Lecture 9: Ray Tracing & Acceleration Structures (71)
jayc809

The BVH technique got me thinking about how the object groupings may change over time. For example, if objects are moving or changing shape, will we stick with the same grouping or will we adjust them dynamically. I would assume that it would make sense to adjust them as it would be more efficient to group them based on their general relative positions, but perhaps the exact algorithm requires some heuristics.

pranavkolluri

For the question above, I wonder what the overhead is for building the BVH again per frame. In a scenario where you have several fast moving objects (say cars) that are traversing your scene, it would be hard to use the original grouping on them, making me think it would almost make more sense to just redraw the boxes every frame or perhaps every other frame. I wonder that if given motion vectors, you could redraw ever several frames and in between interpolate based on motion.

zeddybot

It is interesting to think about interpolating the bounding boxes between frames based on motion.

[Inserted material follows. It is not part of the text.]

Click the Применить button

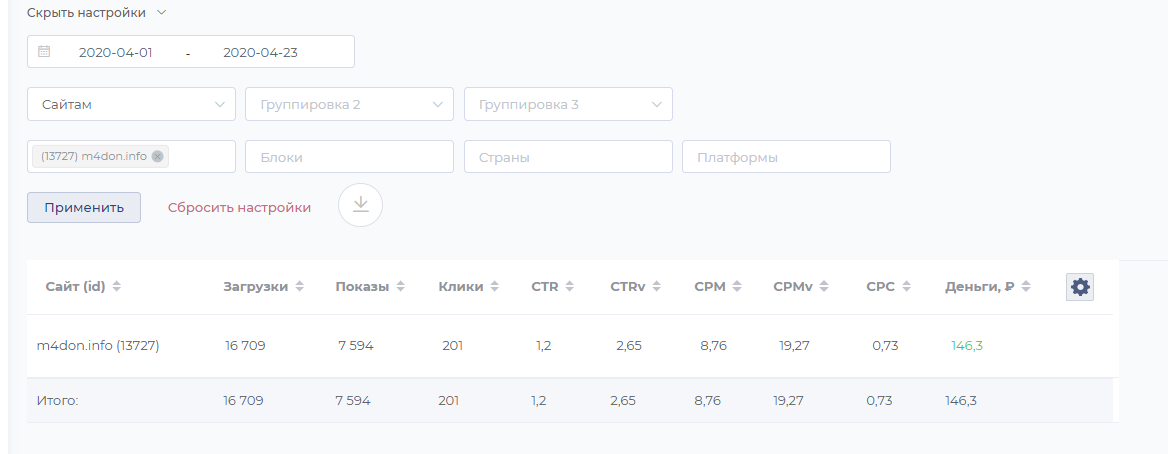tap(84, 207)
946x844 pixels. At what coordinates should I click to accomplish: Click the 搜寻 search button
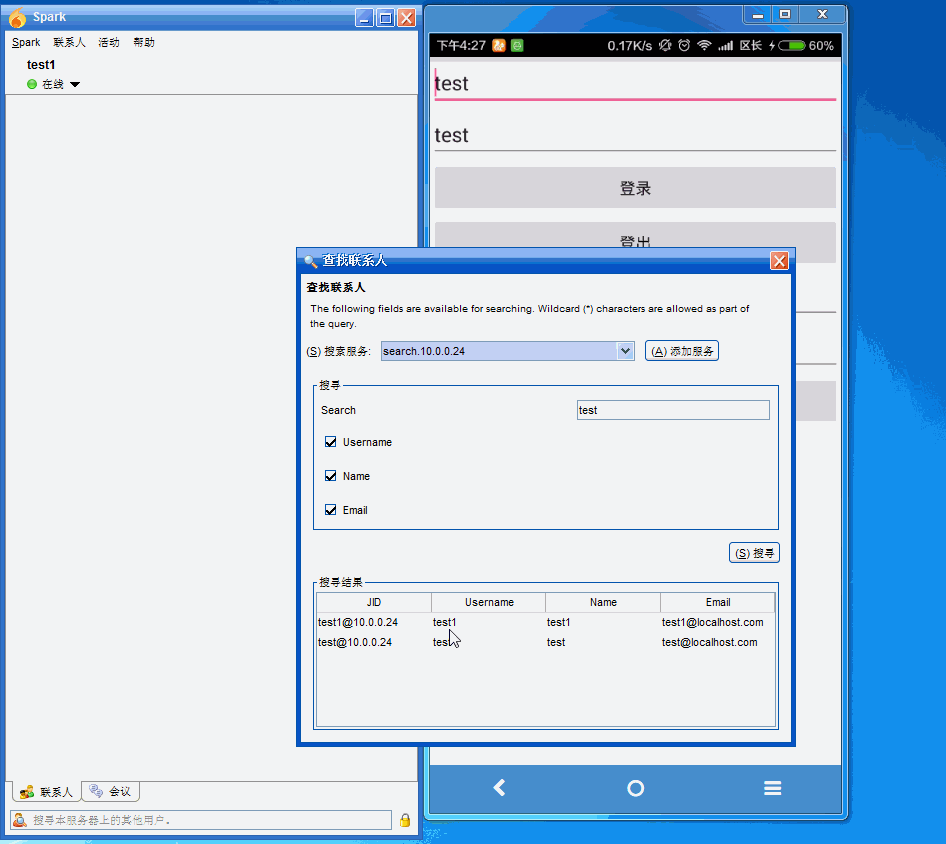(x=754, y=553)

If we already know the exact path that an object will travel, it is easy to compute the bounding box at a given time as a linear interpolation between the bounding box's position at a previous time and a future time. However, when we have to compute the bounding boxes dynamically in real time (e.g., for rendering a game), we don't know the future position. In this case, it makes sense to extrapolate what the future position will be based on the current position and the velocity/acceleration of the object. In both these cases though, we risk having the bounding box misaligned with the object, which could cause the object to not render properly, e.g. if some part of the object is not contained in the bounding box, the ray could intersect this portion of the object without intersecting the bounding box, which means that we would never check if the ray intersects the object since it doesn't intersect the objects bounding box.

brianqch

The comments above introduce some interesting ideas about how moving objects can affect the bounding boxes. One idea that I had was to also include velocity, trajectory, and any other important information as attributes that could be then used to determine a larger spatial region in which these objects could live in. I'm not sure how effective this information could be but I imagine that it could help with determining an initial region where generalizations could be made about the objects themselves and then we could create more bounding boxes within those regions.